Special Crazy Person Post

May 21, 2010

Normally I make an effort to avoid any controversy or politics on this blog.  But recent comments from US Senate Candidate Rand Paul and supporting statements from professional mustachio John Stossel have forced my hand.

Rand Paul in an interview with Rachel Maddow declared his dislike for the Title II of the Civil Rights Act that prohibits discrimination in public accommodations.

John Stossel said on the May 20 edition of Fox News’ America Live,

And I would go further than he was willing to go, as he just issued the statement, and say it’s time now to repeal that part of the law… because private businesses ought to get to discriminate. And I won’t won’t ever go to a place that’s racist and I will tell everybody else not to and I’ll speak against them.

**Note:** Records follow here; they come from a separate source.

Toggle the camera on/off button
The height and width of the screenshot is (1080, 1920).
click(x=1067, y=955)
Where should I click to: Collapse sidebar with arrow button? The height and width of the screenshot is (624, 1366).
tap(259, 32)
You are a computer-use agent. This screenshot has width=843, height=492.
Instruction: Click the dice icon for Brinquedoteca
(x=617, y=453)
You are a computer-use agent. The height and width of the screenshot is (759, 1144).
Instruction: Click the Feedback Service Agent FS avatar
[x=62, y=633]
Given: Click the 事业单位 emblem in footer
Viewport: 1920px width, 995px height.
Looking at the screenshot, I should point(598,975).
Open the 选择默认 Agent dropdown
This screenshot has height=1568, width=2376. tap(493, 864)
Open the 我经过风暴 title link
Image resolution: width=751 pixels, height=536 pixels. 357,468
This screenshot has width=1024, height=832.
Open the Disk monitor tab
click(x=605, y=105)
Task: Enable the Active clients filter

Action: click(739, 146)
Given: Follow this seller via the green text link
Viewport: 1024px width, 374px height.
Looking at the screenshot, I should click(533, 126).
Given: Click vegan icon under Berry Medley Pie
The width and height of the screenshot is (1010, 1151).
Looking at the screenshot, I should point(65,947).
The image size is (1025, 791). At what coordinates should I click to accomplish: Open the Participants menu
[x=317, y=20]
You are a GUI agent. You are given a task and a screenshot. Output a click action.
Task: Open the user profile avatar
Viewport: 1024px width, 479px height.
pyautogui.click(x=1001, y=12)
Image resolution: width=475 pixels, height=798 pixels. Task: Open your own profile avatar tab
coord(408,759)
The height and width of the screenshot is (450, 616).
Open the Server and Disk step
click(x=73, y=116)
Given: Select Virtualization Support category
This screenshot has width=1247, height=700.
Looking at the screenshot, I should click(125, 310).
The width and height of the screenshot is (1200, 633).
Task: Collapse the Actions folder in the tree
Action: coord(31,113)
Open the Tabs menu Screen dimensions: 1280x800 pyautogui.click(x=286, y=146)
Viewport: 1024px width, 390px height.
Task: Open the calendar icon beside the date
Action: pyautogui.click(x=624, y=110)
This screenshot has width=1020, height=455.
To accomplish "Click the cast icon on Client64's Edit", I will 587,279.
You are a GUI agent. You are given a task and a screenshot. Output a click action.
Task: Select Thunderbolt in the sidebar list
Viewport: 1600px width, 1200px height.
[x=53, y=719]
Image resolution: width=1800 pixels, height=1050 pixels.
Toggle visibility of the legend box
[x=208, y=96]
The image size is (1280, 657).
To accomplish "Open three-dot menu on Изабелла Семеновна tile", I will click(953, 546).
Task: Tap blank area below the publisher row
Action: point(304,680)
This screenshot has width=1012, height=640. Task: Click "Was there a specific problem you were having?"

But it should be their right to be racist.”

Ok, so here is their logic as I see it: Businesses should be completely free to discriminate because that equals freedom (for the business owner).  If a business chooses to discriminate, the free market will punish them for their “boorish” behavior and they will lose to the non-discriminatory businesses.  Yeah, that worked really well prior to the Civil Rights Act.

But don’t let facts and history cloud the discussion.

Here are a few of the problems with permitting discrimination in public accommodations:

  • The market will choose to discriminate with the belief that it will benefit the business.  For instance, an apartment complex that wants to appeal to the hip and young may choose to refuse renting to the disabled, families with children or the elderly.  In this example, the apartment owners could be rewarded since young people would probably prefer to live in the complex that was full of young, active people like themselves.  Without the FHA a student with a disability would probably not be able to find private housing close to the campus.
  • Some public accommodations provide essential services.  Buying food is not optional.  In some communities, there may be only one grocery store.  What would happen if the owner of that grocery store didn’t like a particular ethnic group?  Some small communities cannot support more than one doctor.  Imagine if that Doctor thought that people with disabilities were too much risk, could the Doctor just tell them to move out of town?
  • In some cases, an entire community is developed by one private entity.  This entity may sell all of the houses and be the landlord for 100% of the commercial business.   In this situation, there would be no “free market” to prevent discrimination.

Discrimination is wrong.  Morally and ethically wrong.  If you want to do business in the US, then you must follow our rules.  It is because of our self organization as a government that we have the peace, protection and economy to run private business.

Rand and John are wrong on this issue.